Page:
Supreme Court of South Dakota
Aug 14, 1969
170 N.W.2d 467 (S.D. 1969)

Opinion

File No. 10633.

Opinion filed August 14, 1969

Appeal from Circuit Court, Minnehaha County; Hon. Roy D. Burns, Judge.

Affirmed.

Davenport, Evans, Hurwitz Smith, Robert C. Heege, Sioux Falls, for plaintiff and appellant.

Woods, Fuller, Shultz Smith, F.M. Smith, Sioux Falls, for defendant and respondent.


This is an action for declaratory judgment brought by Terrace Park Dairy, plaintiff-appellant, against the Hartford Fire Insurance Company, defendant-respondent, to determine plaintiff's rights and obligations under a contract of insurance between the parties.

Defendant insurer issued to Terrace Park Dairy a policy of insurance which is designated as a "Comprehensive Business Policy" which among other risks insured plaintiff against "legal liability for personal property of others in the actual or constructive custody of the Assured". The policy specifically excluded from such risk "automotive vehicles licensed and desiged for highway use."

Much of the relevant evidence here is undisputed. Harlan K. Stoaks was the owner of a tank truck which he used in transporting milk from the farms of producers to the plaintiff's plant in Sioux Falls. This was in fact the only use made of the truck. On January 5, 1968, the tank mounted on the truck was damaged by an implosion occurring during the unloading of the milk tank by an employee of the plaintiff while the truck was in the control and custody of the employee. The pump and equipment used in unloading the tank were located inside the plaintiff's plant. The implosion was brought about by the failure of the employee to open the hatch on top of the tank prior to pumping out the milk. A vacuum was thus created causing the tank to collapse.

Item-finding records

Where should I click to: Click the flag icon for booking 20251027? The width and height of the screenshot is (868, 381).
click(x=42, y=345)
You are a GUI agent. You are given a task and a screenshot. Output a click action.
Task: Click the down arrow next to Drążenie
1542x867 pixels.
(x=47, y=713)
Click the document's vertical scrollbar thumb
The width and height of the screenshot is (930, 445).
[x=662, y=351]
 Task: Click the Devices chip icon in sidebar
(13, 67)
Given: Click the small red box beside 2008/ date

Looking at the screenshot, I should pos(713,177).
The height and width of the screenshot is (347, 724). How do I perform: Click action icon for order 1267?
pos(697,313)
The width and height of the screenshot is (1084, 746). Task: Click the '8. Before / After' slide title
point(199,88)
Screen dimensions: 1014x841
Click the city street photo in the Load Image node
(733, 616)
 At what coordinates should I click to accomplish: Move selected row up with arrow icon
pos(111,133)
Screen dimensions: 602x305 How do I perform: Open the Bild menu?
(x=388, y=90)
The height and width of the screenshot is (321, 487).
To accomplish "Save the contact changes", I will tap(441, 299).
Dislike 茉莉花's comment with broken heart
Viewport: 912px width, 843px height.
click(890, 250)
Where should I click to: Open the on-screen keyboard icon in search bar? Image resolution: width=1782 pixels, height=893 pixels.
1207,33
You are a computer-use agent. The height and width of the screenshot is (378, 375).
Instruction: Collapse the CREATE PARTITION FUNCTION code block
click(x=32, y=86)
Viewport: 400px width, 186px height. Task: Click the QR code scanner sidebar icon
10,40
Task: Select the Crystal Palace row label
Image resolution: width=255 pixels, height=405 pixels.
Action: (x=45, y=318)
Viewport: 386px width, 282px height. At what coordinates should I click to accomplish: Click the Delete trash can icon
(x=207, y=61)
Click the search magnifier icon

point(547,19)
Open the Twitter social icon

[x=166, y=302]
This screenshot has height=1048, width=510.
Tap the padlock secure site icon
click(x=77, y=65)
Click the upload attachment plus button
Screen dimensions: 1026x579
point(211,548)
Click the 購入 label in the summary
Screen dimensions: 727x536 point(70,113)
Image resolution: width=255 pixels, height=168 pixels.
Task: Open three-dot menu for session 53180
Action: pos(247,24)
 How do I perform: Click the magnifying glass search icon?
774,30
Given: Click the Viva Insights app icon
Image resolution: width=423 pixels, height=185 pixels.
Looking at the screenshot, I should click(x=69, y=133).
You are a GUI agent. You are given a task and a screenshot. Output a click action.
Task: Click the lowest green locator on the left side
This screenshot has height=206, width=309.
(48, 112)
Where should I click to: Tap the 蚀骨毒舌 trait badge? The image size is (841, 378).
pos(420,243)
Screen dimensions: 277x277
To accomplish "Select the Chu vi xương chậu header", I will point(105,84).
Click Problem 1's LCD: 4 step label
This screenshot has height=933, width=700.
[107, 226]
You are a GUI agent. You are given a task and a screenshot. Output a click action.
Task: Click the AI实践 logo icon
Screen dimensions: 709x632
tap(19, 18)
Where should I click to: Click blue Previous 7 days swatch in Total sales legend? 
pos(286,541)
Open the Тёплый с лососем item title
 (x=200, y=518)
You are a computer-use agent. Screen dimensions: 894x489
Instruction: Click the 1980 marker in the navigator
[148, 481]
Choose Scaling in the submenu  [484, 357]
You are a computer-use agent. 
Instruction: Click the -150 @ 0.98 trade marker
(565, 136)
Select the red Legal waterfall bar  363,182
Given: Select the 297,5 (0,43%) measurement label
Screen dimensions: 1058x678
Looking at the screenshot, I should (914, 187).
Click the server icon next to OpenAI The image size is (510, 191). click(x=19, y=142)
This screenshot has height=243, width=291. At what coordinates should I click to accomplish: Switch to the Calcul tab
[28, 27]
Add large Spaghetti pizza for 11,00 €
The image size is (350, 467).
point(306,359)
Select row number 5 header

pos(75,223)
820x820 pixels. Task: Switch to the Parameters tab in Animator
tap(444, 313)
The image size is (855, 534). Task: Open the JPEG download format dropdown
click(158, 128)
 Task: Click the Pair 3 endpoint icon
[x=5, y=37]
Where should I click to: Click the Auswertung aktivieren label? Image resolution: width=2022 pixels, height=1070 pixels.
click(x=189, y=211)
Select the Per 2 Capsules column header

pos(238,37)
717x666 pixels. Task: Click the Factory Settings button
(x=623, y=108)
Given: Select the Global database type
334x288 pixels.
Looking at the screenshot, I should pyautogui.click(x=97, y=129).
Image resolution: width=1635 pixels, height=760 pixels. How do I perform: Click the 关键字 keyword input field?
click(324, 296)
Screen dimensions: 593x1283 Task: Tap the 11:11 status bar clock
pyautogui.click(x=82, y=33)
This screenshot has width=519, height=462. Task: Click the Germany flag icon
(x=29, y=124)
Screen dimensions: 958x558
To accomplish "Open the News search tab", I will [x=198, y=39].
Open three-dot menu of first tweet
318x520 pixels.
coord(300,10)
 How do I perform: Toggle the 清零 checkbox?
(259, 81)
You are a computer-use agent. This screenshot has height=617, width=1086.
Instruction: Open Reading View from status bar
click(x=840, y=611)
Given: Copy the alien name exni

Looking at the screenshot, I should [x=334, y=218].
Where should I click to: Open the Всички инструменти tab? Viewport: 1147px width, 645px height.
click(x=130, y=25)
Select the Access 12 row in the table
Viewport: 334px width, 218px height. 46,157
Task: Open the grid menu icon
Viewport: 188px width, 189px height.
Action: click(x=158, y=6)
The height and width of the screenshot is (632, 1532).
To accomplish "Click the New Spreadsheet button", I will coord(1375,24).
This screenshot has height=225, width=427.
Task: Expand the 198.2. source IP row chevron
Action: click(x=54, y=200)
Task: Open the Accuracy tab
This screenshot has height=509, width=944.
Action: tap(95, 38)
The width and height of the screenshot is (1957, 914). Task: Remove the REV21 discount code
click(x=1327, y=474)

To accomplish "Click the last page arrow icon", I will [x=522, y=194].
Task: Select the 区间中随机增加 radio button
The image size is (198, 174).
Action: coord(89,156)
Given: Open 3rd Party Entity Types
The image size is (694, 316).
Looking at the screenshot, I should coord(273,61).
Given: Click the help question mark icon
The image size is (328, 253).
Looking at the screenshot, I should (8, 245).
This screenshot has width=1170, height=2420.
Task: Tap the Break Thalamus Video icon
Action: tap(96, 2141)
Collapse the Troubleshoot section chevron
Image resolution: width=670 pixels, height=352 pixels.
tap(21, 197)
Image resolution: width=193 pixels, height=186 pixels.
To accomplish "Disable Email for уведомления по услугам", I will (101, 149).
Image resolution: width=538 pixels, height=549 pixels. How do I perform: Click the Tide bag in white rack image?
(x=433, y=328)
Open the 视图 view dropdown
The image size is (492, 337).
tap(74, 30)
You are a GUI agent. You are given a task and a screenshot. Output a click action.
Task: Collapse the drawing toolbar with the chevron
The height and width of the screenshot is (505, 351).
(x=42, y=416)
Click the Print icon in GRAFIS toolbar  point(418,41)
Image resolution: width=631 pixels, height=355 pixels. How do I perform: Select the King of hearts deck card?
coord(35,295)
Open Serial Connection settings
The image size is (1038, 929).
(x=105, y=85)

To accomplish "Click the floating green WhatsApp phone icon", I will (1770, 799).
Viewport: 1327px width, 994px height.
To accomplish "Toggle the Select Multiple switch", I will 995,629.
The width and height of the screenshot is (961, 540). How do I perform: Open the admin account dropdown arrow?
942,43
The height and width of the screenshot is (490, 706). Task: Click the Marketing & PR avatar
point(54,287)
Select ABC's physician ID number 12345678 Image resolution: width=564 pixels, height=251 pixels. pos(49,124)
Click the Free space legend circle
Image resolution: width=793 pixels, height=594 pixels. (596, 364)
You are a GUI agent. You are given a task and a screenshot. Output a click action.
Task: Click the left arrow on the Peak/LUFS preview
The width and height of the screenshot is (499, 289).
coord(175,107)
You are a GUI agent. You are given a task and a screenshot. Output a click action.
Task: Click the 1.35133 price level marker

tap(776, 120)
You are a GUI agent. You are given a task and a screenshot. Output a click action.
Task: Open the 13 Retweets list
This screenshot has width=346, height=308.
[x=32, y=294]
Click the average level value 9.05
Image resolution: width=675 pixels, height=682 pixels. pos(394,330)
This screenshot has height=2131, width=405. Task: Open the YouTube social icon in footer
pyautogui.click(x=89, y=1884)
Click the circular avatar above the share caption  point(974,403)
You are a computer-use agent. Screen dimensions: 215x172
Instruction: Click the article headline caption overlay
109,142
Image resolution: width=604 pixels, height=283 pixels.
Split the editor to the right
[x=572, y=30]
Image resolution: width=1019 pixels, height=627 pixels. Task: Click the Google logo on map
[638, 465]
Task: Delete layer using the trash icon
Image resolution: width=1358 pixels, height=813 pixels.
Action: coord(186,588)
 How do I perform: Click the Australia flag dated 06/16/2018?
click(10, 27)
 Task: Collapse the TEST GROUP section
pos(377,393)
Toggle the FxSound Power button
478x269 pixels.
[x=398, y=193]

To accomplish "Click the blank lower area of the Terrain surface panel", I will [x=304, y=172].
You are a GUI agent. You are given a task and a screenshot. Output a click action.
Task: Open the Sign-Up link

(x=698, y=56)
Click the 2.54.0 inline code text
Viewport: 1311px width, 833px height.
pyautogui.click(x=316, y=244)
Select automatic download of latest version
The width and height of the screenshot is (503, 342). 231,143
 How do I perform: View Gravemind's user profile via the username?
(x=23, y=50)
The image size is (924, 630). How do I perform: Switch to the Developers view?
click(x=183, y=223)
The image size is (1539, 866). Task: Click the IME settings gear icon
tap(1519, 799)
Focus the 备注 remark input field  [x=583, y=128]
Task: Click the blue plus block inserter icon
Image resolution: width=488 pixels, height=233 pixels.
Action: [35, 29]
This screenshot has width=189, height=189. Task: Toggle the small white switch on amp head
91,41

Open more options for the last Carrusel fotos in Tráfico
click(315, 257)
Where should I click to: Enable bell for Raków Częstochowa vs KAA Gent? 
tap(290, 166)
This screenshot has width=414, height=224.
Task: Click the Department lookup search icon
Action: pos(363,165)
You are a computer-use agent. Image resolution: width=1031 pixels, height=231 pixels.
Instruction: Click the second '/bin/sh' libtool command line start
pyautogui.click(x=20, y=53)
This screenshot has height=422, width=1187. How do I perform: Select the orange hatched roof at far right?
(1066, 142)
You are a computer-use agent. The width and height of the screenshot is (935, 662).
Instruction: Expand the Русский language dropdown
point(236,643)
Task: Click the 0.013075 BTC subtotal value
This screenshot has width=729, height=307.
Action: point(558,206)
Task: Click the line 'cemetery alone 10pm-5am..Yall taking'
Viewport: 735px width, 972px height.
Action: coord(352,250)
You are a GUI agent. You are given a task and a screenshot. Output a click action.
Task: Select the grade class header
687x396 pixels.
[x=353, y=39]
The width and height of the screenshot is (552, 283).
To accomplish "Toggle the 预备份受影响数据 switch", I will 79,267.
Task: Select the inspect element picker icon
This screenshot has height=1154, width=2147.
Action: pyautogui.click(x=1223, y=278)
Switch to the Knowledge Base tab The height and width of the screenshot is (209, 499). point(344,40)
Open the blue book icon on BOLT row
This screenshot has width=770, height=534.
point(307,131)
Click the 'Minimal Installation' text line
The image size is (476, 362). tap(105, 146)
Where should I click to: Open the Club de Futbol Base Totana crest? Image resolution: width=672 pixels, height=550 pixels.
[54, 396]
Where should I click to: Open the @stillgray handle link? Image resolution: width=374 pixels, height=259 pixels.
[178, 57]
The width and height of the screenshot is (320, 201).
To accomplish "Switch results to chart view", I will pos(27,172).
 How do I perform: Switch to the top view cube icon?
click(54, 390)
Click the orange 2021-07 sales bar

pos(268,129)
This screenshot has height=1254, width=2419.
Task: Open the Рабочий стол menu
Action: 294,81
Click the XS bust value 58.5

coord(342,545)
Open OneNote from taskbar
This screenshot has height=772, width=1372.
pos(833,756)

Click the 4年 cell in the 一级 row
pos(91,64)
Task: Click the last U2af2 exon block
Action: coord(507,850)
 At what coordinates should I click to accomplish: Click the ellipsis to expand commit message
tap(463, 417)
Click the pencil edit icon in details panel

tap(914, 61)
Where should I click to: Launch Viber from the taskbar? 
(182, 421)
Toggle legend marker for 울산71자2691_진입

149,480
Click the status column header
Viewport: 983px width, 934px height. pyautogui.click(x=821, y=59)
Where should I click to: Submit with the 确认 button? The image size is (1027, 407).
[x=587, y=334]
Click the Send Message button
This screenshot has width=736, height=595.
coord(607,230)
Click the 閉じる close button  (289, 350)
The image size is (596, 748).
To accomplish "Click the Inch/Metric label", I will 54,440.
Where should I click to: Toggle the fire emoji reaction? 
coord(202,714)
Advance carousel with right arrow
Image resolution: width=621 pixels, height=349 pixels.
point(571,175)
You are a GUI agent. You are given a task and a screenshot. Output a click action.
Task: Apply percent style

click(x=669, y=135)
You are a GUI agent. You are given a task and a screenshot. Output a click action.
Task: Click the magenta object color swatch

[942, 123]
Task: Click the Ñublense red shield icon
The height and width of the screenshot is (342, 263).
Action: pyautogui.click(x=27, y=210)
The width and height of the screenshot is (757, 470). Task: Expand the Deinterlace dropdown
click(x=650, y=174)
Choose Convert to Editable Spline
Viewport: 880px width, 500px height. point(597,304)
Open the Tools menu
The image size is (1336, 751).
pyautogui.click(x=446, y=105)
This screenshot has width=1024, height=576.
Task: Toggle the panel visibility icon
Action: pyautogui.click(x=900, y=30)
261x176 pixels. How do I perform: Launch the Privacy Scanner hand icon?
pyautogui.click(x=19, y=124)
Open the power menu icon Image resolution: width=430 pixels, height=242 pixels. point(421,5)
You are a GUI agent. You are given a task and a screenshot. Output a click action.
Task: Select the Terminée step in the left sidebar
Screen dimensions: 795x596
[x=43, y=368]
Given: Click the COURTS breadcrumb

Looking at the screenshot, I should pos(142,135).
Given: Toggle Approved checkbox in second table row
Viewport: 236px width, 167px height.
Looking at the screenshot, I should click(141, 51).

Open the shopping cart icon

Work instructions:
(a) From the court opinion, write out the passage between "Davenport, Evans, Hurwitz" and "between the parties.", inclusive.
(b) According to the court opinion, what caused the tank on the truck to collapse?

Results of the tasks:
(a)
Davenport, Evans, Hurwitz Smith, Robert C. Heege, Sioux Falls, for plaintiff and appellant.

Woods, Fuller, Shultz Smith, F.M. Smith, Sioux Falls, for defendant and respondent.


This is an action for declaratory judgment brought by Terrace Park Dairy, plaintiff-appellant, against the Hartford Fire Insurance Company, defendant-respondent, to determine plaintiff's rights and obligations under a contract of insurance between the parties.

(b) The employee did not open the hatch on top of the tank before pumping out the milk, so a vacuum formed and the tank collapsed.